Plotting the graphs for type of loans availed [feature — NAME_CONTRACT_TYPE], it is evident that a vast majority of the applicant sample population have availed cash loans over revolving loans.

  • The number of defaulters for revolving loan type is a tad little lower than cash loans and may be explored by Home Credit for in-depth assessment.
  • With context to defaulter prediction considering sample the rates are not too different and hence, loan type does not highlight a quirk.
  • The gender-wise split is also expected, given the ratio of female-to-male applicants.
Pie chart viz depicting sample demographic’s offspring data (by author)

From the 6 familial info-graphics [features — CNT_CHILDREN &
NAME_FAMILY_STATUS], following are the insights -

  • A majority of applicants are married as well as having no offspring, indicative of a young demographic.
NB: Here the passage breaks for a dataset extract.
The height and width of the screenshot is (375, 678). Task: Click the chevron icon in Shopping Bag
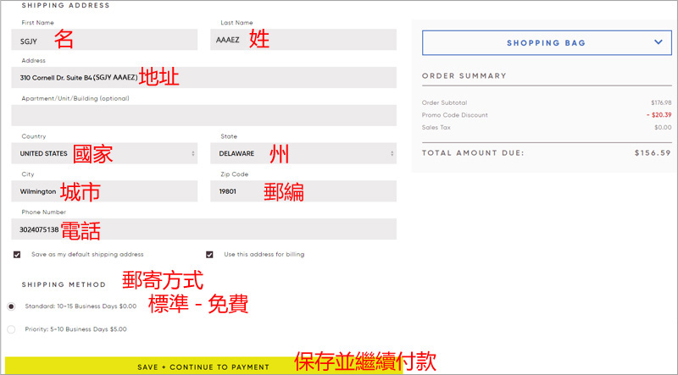[x=658, y=41]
However, this does not translate to a pattern for defaulter rate.
  • There is a significant variability in defaulter rate among other classes [ex. — High number of offspring or unknown marital status]. However, the data points are far too few to make any sort of meaningful inference or generalization.
Grouped bar chart viz showing family status-wise split over defaulters (by author)

Relatively greater number of applicants do not own a car than those that do [feature — FLAG_OWN_CAR].
However, the defaulter rate is almost the same for both the cases and does not indicate a unique pattern.

A majority of the applicants are owning flats or some form of real estate [feature — FLAG_OWN_REALTY]. This can give an insight into the primary client-base patronizing Home Credit.
However, there is no defaulter-wise aberration or pattern observed with context to realty ownership.

The statistics regarding car and realty ownership can provide Home Credit some insights regarding general wealth levels of their client base though as a feature for defaulter prediction, these statistics may not be too profound.

A majority of applicants have not provided their occupation type in the application [approx. 31.3%] [feature — OCCUPATION_TYPE].
Low-skill laborers, Drivers & Waiters have a relatively greater defaulter rate than other occupations.
Relatively high-skill applicants such as High-skill tech staff, HR staff, Core staff, Accountants and IT staff have a relatively lower defaulter rate than other occupations.

Though this can be attributable to a very limited sample population, considering otherwise, this occupation demographic may be offered special incentives to avail products by Home Credit, depending on Home Credit’s business goals and values [values is emphasized on as — the primary goal of Home Credit for predicting defaulters is to ensure that first time credit seekers as well as marginalized borrowers are given equal opportunities and occupation-wise promotion may be contrasting to their guiding spirit.]
These insights may help in understanding the borrowing patterns and possibly wilful defaulters in conjunction with income data.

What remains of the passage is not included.